Telephone Book

Telephone Book (Yellow Pages, Blue Pages, and White Pages)

Year: 1995

Title: Telephone Book

Heading: for fl, cl, vln, vlc, and pno.

Movement Titles: These two new movements, "The Blue Pages" and "The White Pages" added to "The Yellow Pages", makes up the complete Telephone Book

Telephone Book
1. The Yellow Pages
2. The Blue Pages
3. The white Pages

First Performance:
9 September 1995
Present Music
Milwaukee Art Museum

Instrumentation: flute (doubling piccolo), clarinet (doubling bass clarinet), violin, 'cello, and piano

Duration: complete: 18'

Recording: Telephone Book can be found on the release, six

Press Quote:
...a vigorous, tidy romp...with a bright kaleidoscopic jangle that was Torke's own.
—Washington Post

The two new movements, "The Blue Pages" and "The White Pages," which also feature the same technique of 'static transposition,' are also well characterized and sustained. —Gramophone

Program Notes:
The Yellow Pages was composed while I was a student at Yale, in the spring of 1985. I had just finished my first large piece, Ecstatic Orange, and I chose more open, diatonic harmonies as a kind of relief from the denser chords I had just used. My decision to write for two winds, two strings, and piano came from the belief that it would be a practical combination, and that I would be more likely to get performances in the future.

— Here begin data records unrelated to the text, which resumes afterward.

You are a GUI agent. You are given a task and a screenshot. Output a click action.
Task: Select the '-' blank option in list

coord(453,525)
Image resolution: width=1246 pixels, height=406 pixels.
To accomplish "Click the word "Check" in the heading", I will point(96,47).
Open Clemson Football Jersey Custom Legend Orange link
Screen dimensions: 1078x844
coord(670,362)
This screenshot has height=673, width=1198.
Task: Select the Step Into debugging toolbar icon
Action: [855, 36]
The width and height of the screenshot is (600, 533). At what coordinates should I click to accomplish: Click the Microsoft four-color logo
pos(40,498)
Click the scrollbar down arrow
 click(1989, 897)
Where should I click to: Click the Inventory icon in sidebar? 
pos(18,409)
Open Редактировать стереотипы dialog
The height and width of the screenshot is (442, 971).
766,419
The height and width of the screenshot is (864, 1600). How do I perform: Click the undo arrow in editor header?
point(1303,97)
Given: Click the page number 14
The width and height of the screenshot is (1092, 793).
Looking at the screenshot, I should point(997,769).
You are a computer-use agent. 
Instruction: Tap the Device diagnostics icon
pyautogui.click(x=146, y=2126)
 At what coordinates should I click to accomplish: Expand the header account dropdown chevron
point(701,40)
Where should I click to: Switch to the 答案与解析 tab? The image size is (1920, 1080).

Ten years later, in 1995, when Present Music offered a commission to expand these musical ideas into a three-movement composition, I jumped at the opportunity. Given that the Yellow Pages are generally accompanied by the White Pages (for residential listings) and the Blue Pages (for government listings), it seemed natural to use these two other sections as models for additional movements.

Referring to the alphabetical listings found in these familiar directories, I devised a kind of musical equivalency: bars of music repeat, but I continually introduce new key signatures. The result (going through the complete cycle of fifths, but not transposing anything) is the feeling of much activity over gradual change, much like the way alphabetical order works. (It takes 133 pages of "A" entries to get to the "B?s" in my phone book, yet the ending letters of all the entries change constantly). Each movement explores a slightly different application of this treatment.

In addition, the names of the movements also refer to my synesthetic response to the keys I chose. The Yellow Pages is in G major - a key which I?ve always associated with yellow. White is A minor; blue is D major - and those are the respective keys used.